# Your instructions
Your answer should be the exact lines of the data below from the one containing "[Goth Essentials] (374, 819)" through the one containing "English (1068, 334)"; please include nothing else.
━━ Task data
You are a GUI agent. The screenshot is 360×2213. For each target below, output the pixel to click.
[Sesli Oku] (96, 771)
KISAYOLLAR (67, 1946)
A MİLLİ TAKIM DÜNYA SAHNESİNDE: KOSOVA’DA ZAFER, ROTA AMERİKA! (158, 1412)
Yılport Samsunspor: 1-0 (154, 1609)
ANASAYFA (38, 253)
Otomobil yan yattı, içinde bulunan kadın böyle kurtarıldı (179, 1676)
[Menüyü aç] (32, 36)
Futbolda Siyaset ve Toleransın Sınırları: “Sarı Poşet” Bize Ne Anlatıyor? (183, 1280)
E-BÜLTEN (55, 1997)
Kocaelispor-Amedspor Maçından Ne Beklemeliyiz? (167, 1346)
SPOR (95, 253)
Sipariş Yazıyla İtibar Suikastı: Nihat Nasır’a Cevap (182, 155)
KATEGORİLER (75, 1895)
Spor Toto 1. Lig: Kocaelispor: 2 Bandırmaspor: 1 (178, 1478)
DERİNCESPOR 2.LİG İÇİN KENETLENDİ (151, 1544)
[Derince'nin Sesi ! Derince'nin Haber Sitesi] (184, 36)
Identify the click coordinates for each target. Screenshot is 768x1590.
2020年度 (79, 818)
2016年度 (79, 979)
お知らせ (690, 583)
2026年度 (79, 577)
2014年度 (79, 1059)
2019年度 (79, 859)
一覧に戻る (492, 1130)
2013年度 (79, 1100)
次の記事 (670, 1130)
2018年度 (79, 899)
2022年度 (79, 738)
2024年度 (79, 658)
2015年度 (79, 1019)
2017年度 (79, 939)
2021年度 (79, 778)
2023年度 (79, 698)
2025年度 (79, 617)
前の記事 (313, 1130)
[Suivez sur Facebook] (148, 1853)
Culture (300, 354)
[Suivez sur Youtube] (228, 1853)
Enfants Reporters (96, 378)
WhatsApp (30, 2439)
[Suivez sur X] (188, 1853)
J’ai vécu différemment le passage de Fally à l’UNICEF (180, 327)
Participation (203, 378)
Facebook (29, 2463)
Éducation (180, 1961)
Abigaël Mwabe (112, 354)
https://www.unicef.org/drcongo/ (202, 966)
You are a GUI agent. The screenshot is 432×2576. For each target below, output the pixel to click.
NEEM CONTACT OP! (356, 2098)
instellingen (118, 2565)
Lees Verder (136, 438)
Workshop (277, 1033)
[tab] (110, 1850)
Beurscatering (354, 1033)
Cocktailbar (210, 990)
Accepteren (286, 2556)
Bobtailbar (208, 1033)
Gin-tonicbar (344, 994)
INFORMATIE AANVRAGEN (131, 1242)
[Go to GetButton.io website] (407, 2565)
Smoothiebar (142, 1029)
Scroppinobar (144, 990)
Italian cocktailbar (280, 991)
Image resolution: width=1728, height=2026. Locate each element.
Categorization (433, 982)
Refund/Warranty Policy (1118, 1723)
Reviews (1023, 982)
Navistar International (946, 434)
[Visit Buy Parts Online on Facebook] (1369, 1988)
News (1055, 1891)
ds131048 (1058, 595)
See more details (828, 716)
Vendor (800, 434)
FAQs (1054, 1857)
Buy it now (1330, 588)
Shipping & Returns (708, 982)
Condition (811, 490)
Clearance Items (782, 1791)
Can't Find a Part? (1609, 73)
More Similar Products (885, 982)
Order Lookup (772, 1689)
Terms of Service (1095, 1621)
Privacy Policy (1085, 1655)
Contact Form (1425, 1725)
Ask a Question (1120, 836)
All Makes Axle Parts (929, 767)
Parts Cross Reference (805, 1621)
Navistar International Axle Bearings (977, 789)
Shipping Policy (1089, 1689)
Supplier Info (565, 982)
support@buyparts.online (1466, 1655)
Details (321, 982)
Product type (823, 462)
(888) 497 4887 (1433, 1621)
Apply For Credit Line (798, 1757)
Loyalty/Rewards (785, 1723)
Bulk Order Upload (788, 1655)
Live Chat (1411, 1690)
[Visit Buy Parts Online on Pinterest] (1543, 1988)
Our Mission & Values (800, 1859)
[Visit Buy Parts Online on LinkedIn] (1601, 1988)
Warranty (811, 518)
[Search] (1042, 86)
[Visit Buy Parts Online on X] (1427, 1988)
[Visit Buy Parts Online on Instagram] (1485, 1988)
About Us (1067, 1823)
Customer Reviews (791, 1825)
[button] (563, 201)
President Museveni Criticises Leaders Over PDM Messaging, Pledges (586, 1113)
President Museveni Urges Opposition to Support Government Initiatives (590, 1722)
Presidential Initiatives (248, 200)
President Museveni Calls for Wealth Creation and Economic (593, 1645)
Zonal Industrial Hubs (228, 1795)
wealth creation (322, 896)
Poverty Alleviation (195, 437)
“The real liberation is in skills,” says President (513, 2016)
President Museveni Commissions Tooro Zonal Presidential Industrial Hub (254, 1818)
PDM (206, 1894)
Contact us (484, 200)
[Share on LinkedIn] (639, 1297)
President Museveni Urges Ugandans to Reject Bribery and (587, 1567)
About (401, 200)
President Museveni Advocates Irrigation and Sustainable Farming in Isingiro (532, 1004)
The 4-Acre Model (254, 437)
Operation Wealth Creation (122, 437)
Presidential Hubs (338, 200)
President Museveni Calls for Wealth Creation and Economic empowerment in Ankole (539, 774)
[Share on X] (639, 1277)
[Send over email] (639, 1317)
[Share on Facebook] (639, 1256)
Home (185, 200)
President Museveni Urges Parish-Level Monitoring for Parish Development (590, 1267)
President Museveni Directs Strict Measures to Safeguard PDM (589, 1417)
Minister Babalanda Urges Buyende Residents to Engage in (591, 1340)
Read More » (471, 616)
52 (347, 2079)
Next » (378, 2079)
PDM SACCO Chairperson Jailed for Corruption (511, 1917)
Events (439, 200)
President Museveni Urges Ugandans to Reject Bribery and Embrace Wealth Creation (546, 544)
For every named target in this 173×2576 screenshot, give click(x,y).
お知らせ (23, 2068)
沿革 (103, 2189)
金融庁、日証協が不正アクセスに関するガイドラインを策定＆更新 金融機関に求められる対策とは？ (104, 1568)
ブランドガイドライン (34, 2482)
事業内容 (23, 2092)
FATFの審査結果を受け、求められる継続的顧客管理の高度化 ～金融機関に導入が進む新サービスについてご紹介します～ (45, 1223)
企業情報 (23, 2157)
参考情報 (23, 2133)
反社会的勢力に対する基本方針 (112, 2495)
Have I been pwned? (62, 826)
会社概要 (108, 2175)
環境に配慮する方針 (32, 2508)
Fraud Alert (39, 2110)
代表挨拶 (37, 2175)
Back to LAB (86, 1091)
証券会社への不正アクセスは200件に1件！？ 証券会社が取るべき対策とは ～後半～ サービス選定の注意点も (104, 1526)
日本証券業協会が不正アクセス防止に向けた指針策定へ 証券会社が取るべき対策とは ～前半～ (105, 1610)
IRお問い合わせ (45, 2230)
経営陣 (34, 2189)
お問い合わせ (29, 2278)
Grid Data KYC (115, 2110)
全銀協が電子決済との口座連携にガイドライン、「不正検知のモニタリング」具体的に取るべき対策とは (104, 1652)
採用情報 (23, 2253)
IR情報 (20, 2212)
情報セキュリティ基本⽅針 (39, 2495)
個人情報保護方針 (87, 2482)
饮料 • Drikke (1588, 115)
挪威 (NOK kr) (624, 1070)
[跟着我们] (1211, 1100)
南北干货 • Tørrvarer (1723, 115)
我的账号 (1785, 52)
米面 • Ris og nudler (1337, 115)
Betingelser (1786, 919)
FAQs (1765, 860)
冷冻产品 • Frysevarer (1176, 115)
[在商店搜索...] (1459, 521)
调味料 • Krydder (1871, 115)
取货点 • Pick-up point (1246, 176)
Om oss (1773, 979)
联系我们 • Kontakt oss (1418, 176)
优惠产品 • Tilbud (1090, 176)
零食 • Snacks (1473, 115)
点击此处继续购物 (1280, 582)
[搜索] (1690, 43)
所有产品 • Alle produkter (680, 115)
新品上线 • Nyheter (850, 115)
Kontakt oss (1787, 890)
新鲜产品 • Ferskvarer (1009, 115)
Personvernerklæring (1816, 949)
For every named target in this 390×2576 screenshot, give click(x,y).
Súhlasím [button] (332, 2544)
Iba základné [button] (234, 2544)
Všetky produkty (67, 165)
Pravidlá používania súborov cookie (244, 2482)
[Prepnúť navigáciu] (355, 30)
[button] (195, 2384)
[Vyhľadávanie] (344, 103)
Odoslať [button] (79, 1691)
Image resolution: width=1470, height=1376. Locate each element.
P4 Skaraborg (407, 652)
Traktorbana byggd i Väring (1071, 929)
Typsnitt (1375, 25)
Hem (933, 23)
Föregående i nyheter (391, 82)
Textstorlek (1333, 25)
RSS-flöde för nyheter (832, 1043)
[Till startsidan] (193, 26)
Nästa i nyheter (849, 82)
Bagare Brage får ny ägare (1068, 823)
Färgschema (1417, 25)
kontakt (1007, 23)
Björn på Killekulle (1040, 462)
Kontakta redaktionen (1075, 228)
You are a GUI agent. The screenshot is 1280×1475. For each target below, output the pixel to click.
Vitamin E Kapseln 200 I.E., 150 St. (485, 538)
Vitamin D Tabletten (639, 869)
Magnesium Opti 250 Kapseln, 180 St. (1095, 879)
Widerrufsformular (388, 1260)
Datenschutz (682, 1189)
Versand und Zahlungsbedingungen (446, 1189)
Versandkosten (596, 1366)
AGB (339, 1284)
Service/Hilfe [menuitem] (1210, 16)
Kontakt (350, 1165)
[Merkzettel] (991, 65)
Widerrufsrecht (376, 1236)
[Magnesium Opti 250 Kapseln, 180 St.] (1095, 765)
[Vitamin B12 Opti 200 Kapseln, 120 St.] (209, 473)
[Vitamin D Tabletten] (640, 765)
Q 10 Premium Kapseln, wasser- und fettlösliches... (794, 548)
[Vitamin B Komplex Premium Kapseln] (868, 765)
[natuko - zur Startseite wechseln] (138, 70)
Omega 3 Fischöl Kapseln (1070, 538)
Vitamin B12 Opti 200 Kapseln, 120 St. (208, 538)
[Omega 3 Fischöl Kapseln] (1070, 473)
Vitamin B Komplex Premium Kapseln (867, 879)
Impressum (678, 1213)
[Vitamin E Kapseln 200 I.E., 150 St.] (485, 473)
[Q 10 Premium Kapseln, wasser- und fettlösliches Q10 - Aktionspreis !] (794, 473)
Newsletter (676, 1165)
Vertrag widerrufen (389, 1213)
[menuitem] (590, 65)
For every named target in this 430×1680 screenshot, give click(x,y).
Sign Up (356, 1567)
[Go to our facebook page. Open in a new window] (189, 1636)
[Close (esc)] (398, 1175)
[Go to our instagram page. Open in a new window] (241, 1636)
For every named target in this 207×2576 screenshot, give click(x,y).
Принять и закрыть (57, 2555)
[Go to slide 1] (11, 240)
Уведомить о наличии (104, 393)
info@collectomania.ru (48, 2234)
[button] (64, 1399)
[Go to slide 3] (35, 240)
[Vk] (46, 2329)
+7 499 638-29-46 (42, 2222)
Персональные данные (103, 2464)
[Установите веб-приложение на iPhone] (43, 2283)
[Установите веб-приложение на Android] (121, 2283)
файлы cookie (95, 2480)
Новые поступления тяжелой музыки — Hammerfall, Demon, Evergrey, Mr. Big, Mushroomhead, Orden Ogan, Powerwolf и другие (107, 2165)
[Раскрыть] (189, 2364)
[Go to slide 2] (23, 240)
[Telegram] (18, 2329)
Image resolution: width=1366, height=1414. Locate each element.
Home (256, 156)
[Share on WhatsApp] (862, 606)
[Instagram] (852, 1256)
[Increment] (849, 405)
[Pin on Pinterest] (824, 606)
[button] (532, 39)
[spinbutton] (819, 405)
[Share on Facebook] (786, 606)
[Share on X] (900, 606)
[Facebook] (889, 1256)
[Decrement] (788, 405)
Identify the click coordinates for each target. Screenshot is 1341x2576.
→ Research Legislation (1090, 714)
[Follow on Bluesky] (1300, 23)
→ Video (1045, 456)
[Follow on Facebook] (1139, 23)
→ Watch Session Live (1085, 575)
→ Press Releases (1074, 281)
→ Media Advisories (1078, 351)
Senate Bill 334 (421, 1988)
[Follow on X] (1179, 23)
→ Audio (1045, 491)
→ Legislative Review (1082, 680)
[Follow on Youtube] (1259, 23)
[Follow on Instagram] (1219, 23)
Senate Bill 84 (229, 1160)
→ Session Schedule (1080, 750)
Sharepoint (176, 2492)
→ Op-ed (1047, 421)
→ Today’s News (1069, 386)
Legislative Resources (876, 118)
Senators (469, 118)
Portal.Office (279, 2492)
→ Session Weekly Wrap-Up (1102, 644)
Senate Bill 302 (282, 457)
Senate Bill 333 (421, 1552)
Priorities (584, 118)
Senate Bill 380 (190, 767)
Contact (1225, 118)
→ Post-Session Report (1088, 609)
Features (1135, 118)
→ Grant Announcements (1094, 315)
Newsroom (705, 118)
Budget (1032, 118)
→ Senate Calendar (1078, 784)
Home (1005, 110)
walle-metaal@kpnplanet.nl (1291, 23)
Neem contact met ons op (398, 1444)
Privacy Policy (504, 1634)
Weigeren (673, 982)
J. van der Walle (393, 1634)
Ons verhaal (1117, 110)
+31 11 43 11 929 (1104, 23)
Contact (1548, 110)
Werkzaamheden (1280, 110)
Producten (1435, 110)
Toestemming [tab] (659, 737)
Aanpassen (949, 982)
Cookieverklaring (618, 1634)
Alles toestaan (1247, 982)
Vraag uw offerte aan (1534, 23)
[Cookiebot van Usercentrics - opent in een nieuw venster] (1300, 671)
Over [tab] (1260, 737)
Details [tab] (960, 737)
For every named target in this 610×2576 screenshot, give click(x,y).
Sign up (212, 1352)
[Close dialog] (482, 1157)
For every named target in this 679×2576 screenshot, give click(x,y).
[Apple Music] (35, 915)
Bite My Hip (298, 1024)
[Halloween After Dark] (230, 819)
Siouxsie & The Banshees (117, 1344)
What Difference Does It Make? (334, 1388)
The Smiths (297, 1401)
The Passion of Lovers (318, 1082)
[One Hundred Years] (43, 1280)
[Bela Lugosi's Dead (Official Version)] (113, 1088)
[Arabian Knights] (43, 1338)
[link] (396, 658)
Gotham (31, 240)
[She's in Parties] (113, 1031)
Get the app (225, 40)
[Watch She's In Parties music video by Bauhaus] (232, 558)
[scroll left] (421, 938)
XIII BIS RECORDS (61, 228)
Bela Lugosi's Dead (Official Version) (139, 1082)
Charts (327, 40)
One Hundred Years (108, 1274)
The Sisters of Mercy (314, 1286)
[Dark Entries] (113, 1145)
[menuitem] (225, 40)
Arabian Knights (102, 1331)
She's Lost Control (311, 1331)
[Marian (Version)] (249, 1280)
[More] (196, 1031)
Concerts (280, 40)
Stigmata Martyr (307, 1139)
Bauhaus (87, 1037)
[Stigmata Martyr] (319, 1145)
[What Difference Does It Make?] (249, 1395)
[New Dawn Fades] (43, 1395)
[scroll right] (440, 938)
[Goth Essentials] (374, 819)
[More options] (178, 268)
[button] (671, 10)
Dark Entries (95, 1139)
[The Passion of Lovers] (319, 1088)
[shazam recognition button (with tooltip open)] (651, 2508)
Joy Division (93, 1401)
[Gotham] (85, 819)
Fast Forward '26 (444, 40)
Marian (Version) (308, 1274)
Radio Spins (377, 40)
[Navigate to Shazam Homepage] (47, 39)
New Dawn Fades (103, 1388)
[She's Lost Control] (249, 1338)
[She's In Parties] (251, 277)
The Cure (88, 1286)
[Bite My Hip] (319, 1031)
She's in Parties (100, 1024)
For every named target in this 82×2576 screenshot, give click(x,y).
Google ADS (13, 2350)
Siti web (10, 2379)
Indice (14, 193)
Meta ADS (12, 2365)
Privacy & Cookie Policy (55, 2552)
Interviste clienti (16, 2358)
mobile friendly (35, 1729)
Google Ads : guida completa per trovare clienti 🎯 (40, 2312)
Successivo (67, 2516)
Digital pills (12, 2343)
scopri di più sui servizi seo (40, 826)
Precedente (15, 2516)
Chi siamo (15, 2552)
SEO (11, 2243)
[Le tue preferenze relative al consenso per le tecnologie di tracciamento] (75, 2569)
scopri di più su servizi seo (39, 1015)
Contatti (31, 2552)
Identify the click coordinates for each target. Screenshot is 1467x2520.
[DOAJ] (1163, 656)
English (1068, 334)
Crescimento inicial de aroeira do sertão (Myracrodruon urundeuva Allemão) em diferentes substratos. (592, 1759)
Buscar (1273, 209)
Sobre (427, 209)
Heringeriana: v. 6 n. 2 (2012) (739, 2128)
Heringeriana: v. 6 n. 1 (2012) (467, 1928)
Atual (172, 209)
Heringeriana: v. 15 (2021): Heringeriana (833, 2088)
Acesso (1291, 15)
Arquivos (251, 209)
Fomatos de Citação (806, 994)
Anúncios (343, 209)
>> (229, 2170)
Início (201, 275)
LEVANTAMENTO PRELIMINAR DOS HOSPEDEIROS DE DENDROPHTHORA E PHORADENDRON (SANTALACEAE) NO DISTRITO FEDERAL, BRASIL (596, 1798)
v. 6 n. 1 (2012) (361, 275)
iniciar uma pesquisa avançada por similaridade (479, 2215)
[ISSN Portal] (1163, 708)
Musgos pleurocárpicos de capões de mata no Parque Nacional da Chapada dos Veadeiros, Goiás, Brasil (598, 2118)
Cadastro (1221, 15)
━━━━
# Solution below
[Goth Essentials] (374, 819)
[More options] (178, 268)
[button] (671, 10)
Dark Entries (95, 1139)
[The Passion of Lovers] (319, 1088)
[shazam recognition button (with tooltip open)] (651, 2508)
Joy Division (93, 1401)
[Gotham] (85, 819)
Fast Forward '26 (444, 40)
Marian (Version) (308, 1274)
Radio Spins (377, 40)
[Navigate to Shazam Homepage] (47, 39)
New Dawn Fades (103, 1388)
[She's Lost Control] (249, 1338)
[She's In Parties] (251, 277)
The Cure (88, 1286)
[Bite My Hip] (319, 1031)
She's in Parties (100, 1024)
For every named target in this 82×2576 screenshot, give click(x,y).
Google ADS (13, 2350)
Siti web (10, 2379)
Indice (14, 193)
Meta ADS (12, 2365)
Privacy & Cookie Policy (55, 2552)
Interviste clienti (16, 2358)
mobile friendly (35, 1729)
Google Ads : guida completa per trovare clienti 🎯 (40, 2312)
Successivo (67, 2516)
Digital pills (12, 2343)
scopri di più sui servizi seo (40, 826)
Precedente (15, 2516)
Chi siamo (15, 2552)
SEO (11, 2243)
[Le tue preferenze relative al consenso per le tecnologie di tracciamento] (75, 2569)
scopri di più su servizi seo (39, 1015)
Contatti (31, 2552)
Identify the click coordinates for each target. Screenshot is 1467x2520.
[DOAJ] (1163, 656)
English (1068, 334)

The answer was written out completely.